Often, the best source for new ideas in an organization are the employees themselves. But according to author Matthew May, management should never give rewards for innovation.
The opening of his article summarizes the theory:
I am constantly asked how to best structure a financial reward system in an effort to motivate people to contribute ideas and improvements. My answer: Just say no.
Combined research from the Employee Involvement Association and Japan Human Relations Association reveals that the average number of ideas submitted per employee annually is 100 times greater in Japanese companies than in U.S. companies. Why? For one thing, we reward the wrong thing in the wrong way. The average reward in Japanese companies is 100 times less than the average U.S. reward of nearly $500. We have it backwards!

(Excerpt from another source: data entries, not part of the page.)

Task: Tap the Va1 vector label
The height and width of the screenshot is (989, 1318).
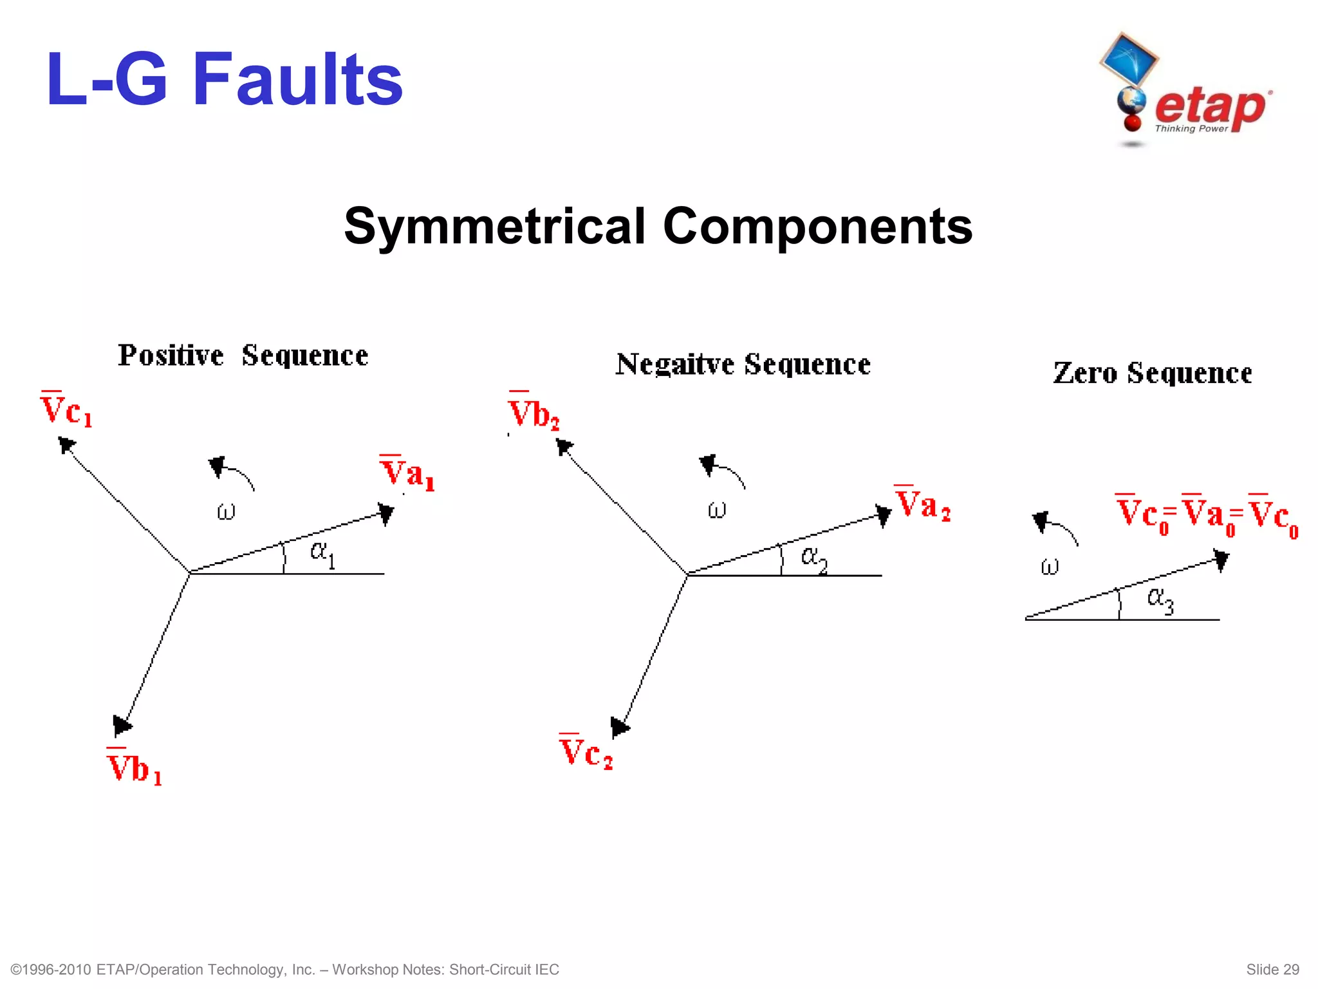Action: [x=407, y=473]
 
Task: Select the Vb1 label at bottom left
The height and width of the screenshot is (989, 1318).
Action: [x=134, y=768]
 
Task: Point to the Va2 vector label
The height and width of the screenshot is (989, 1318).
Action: [x=922, y=504]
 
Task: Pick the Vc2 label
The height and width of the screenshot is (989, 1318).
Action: [x=586, y=752]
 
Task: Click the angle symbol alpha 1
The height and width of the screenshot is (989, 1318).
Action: [x=322, y=552]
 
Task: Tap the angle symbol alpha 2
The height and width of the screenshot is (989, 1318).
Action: [x=813, y=557]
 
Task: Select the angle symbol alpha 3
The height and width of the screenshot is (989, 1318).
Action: [x=1160, y=599]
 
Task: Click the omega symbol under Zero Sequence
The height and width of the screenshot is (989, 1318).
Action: [x=1049, y=567]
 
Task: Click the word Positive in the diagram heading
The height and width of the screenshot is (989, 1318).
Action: [x=171, y=355]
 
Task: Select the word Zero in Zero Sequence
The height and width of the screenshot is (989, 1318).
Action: [x=1084, y=373]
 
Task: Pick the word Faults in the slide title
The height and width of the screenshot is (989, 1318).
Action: [x=297, y=80]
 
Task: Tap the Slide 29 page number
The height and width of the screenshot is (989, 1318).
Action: [x=1272, y=970]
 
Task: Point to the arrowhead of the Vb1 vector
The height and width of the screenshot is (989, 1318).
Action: [x=121, y=726]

In a nutshell: payment for ideas can defeat the purpose.
The ramifications of this extreme proposal have far-reaching effects. The employee who provides exceptional work will often find the announcement demoralizing. The accountant handling the budget will likely be pleased by the reduction of unplanned expenses. Some managers will be frustrated by their inability to reward employees, while others will smugly insist all the best ideas come from themselves anyway. A policy opposing payment for ideas would fundamentally alter the core culture of many organizations.
So why does Matthew May argue against bonuses for good suggestions? Because it attempts to measure what cannot be measured, and value what cannot be fairly evaluated. It establishes an environment of expectation, not one where people are constantly looking for ways to improve without external motivation. The desire to do more should be intrinsic—it should come from within. As May quips: “[We should] not attempt to light a fire under people, [but] light the fire within them.”
Bonuses for innovation stem from an obsession with measurement, a topic The Methodology Blog covered. Studying figures and exercising control sometimes drives process beyond practical benefit. Since we are monitoring output, we assume that we need to compensate according to results. But this logic is flawed. Consider the story of an intern who came up with a million dollar idea. He was already being paid for his job, which is mostly to think up interesting ideas. Paying him twice makes it seem like the compensation is the most important part. According to Joel Spolsky, the intern’s supervisor:
The very act of rewarding workers for a job well done tends to make them think they are doing it solely for the reward; if the reward stops, the good work stops. And if the reward is too low, workers might think, Gosh, this is not worth it. They will forget their innate, intrinsic desire to do good work.
At AccelaWork, we do not provide management consulting. So why do we care about how organizations structure their compensation systems? Because it impacts individual motivation to conduct and improve the process of work. Methodology engineering is best conducted by the stakeholders themselves because they fundamentally believe in continuous improvement.
If you’re an employee and you are offered something extra for a job well done, consider something radical: refuse to accept that bonus. Tell your manager that you want to be motivated not out of fear, greed or expectation, but out of a personal desire to contribute. Light a fire within yourself, not one beneath you or one to run toward. Get excited about working hard for the sake of hard work itself.